October 10, 2013
from ActivistPost Website

 

 

 

 

 

 

 

Obama's $100 million BRAIN project, which has been promoted as essential to unlocking the secrets behind degenerative brain conditions and kick starting job growth, has been temporarily sidelined due to the government shutdown.

 

However, a much larger European Union project has now officially commenced.
 

The Human Brain Project is slated for well north of 1 billion dollars in funding as it gathers steam until its projected testing date of 2016.

 

It is important to note that the Brain Waves project was a mission of UK's elite think tank The Royal Society launched in 2010 to set up the philosophical, legal and intellectual research behind the move to map the human brain.

 

Combined with black budget military funding, there seems to be no shortage of money for this "final frontier" despite what might be happening on the surface in America.

As you'll see in the official Human Brain Project video below, there is little left to the imagination of how our world could be transformed. You'll also meet some of the individuals leading this project and get a feeling for whether or not you would trust your brain in their hands.


Beyond the mere mapping of the brain, The Human Brain Project seeks to replicate the human brain via supercomputer.

 

According to neuroscientist Henry Markram, this will be an epic undertaking that will require a vast increase upwards of 100,000 times more computing power than what is currently available.

YOUR TASKS
a – Reproduce the passage of the article on brain-mapping projects starting at "Obama's $100 million BRAIN" and ending at "now officially commenced.".
b – Pick up the article on the Human Brain Project after its final sentence and continue writing it.

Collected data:
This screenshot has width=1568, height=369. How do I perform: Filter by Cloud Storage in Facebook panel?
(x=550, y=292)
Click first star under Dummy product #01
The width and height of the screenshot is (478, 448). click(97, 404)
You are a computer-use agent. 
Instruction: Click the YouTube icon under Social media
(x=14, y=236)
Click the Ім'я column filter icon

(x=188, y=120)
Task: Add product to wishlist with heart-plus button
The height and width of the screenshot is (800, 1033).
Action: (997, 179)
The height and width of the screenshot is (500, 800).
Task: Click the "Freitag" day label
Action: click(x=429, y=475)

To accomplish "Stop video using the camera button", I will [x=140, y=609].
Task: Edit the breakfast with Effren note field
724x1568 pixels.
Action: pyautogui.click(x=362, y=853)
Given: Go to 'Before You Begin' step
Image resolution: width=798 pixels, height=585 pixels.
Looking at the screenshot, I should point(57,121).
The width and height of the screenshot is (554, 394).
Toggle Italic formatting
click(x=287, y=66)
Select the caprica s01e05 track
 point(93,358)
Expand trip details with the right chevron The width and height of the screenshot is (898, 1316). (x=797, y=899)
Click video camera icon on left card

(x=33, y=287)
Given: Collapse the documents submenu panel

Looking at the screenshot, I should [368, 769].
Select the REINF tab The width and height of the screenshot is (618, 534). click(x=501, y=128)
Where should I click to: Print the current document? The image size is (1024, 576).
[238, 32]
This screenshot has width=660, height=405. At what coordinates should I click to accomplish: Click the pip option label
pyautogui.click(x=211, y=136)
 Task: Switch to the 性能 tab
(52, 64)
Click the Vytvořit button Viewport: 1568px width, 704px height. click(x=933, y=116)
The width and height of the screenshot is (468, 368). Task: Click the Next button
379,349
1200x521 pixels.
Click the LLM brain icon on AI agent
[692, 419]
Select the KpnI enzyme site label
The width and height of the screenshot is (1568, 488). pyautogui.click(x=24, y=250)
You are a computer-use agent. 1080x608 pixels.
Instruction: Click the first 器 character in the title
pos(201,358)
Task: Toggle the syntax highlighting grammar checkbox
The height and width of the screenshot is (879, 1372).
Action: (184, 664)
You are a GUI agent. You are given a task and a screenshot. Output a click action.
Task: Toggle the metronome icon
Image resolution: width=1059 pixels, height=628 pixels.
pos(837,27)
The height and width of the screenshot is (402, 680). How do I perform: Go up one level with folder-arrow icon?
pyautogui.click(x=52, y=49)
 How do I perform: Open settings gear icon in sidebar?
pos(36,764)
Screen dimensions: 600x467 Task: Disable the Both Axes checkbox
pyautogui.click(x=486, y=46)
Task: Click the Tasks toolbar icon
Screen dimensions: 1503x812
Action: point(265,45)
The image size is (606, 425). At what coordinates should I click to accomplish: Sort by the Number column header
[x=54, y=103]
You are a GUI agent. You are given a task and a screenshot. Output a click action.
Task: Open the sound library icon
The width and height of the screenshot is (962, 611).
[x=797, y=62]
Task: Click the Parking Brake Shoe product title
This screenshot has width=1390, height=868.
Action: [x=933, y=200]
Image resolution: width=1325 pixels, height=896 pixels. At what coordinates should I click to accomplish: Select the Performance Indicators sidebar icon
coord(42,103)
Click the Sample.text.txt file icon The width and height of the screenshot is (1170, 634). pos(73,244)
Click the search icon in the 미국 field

RESPONSES BY ITEM NUMBER
a –
Obama's $100 million BRAIN project, which has been promoted as essential to unlocking the secrets behind degenerative brain conditions and kick starting job growth, has been temporarily sidelined due to the government shutdown.

 

However, a much larger European Union project has now officially commenced.

b –
Here is the HBP Vision statement:

The goal of the Human Brain Project is to build a completely new information computing technology infrastructure for neuroscience and for brain-related research in medicine and computing, catalysing a global collaborative effort to understand the human brain and its diseases and ultimately to emulate its computational capabilities.

One could easily conclude that whatever discoveries are found (or they believe they have found - especially in terms of "disorders") will result in global collaborative efforts to identify and treat the new catalog of supposed brain anomalies.

 

It will be an attempt to "redefine disease" under the banner of Medical Informatics - the fusion of medicine and computer science. It admittedly will employ the use of public information databases and new algorithms for data collection and management (min. 18:20).

As you will see, this merely scratches the surface for what can be expected to take place following the achievements of this technocratic "consortium" as they move toward a transhumanist future of robots, cyborgs, advanced artificial intelligence, and direct brain uploads.

 

It's what Sten Grillner, a neurophysiology professor from Stockholm, says is the mission to create a "Google brain."